Moldova profile - Leaders

  • 4 August 2015
  • From the section Europe

President: Nicolae Timofti

Moldovan President Nicolae Timofti
Image caption Nicolae Timofti was a senior judge before he became president

Nicolae Timofti was elected president in a parliamentary vote in March 2012.

His appointment finally brought to an end the years of political stalemate that followed the resignation of Moldova's previous full-time president, the Communist Vladimir Voronin, in September 2009. The opposition Communists boycotted the vote to choose him.

Mr Timofti is an independent who before he became president had never been involved in politics. He had 36 years of experience as a judge, culminating in his appointment as chairman of Moldova's Supreme Magistrates Council.

In an address to parliament before his election, he strongly supported the aspirations of Prime Minister Vlad Filat's government for European integration.

Prime Minister: Valeriu Strelet

Image caption Mr Strelet has promised to purse EU integration and fight corruption, but critics doubt he will push through the necessary reform

Lawmaker and businessman Valeriu Strelet became Moldova's second prime minister in a year in July 2015, after his predecessor, Chiril Gaburici, was brought down by a banking scandal that rocked the country.

Mr Strelet heads same pro-European coalition - consisting of his Liberal Democratic Party (PLDM) and the Democratic Party (PD) - as Mr Gaburici, plus the previously opposition Liberal Party.

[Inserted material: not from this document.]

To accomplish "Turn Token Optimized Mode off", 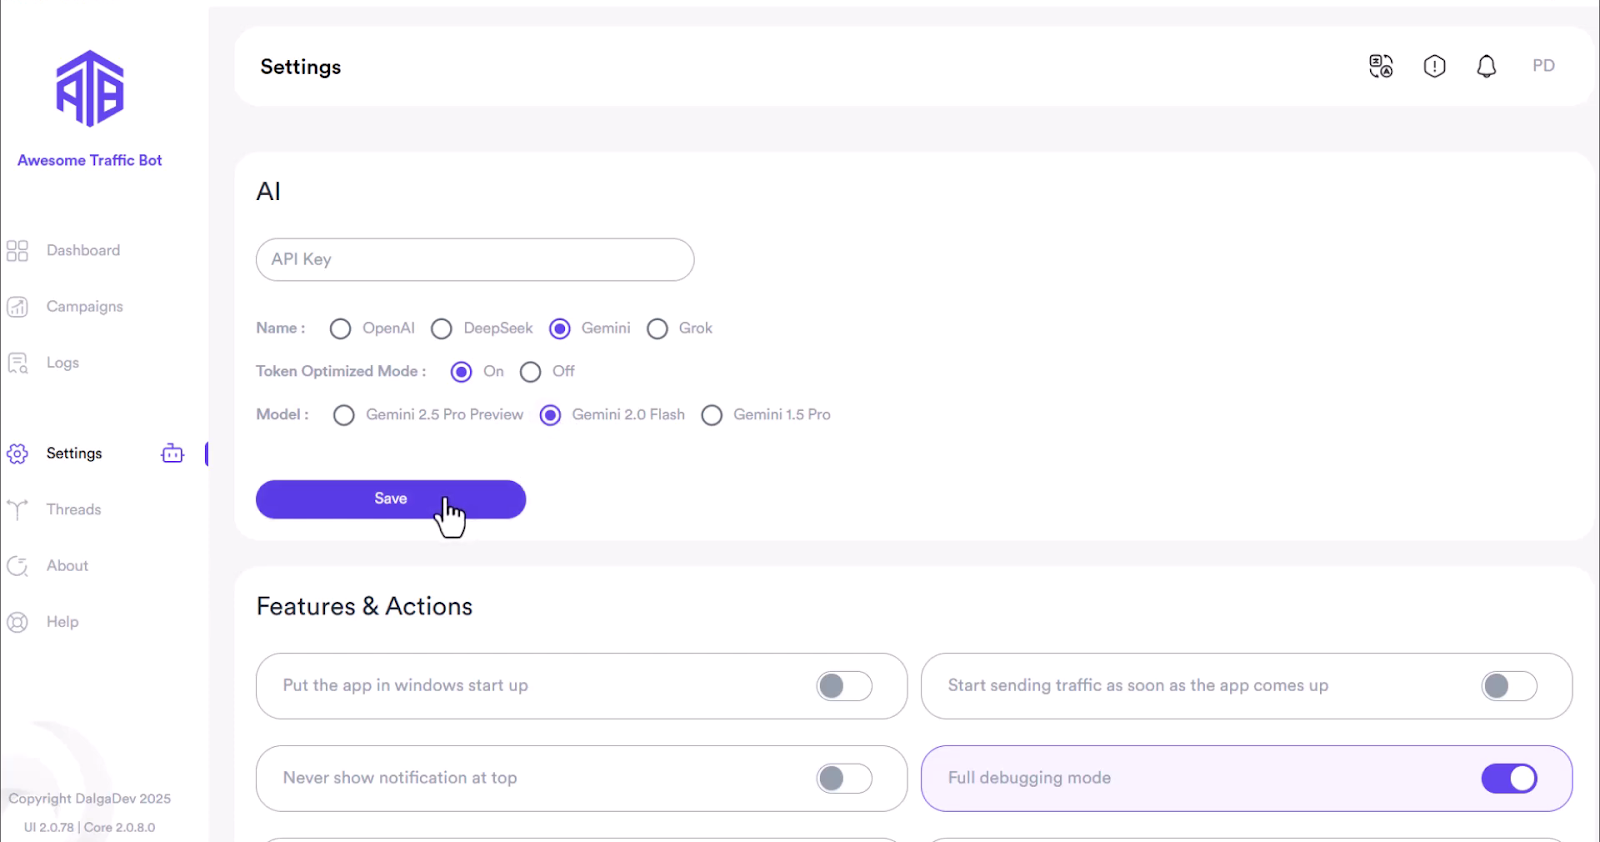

He emerged as a compromise choice after the PLDM's initial nominee, the strongly reform-minded Education Minister, Maia Sandu, divided the coalition by demanding that the chief prosecutor and the central bank chief be sacked for failing to stop the 2014 banking embezzlement scandal, which lost the country about 12% of its annual GDP.

Ms Sandu's demands were similar to those made by Mr Gaburici before prosecutors responded by starting to probe allegations that he had faked his education qualifications, triggering his resignation after only five months in office.

On coming to power, Mr Strelet promised to implement the 2014 association agreement with the EU and achieve EU candidate status by the next election in 2018, as well as tough measures to curb corruption.

But critics said he has little power other than to implement the decision of three governing parties' leaders, and is unlikely to challenge Moldova's tainted political establishment and push through genuine reform.

Born in 1970, Mr Strelet has been involved in Moldovan politics through various parties since 1994. The owner of a fertiliser company, he was said to have been one of the country's richest members of parliament.

His predecessor, Chiril Gaburici, a 38-year-old pro-EU businessman, took over after pro-Europe parties won a majority of seats in November 2014 elections, but failed to agree on key government posts.

His government quickly came under pressure from stalled growth, a plunging currency and a Russian ban on Moldovan agricultural produce - imposed in response to the EU association agreement - before being overwhelmed by the banking scandal.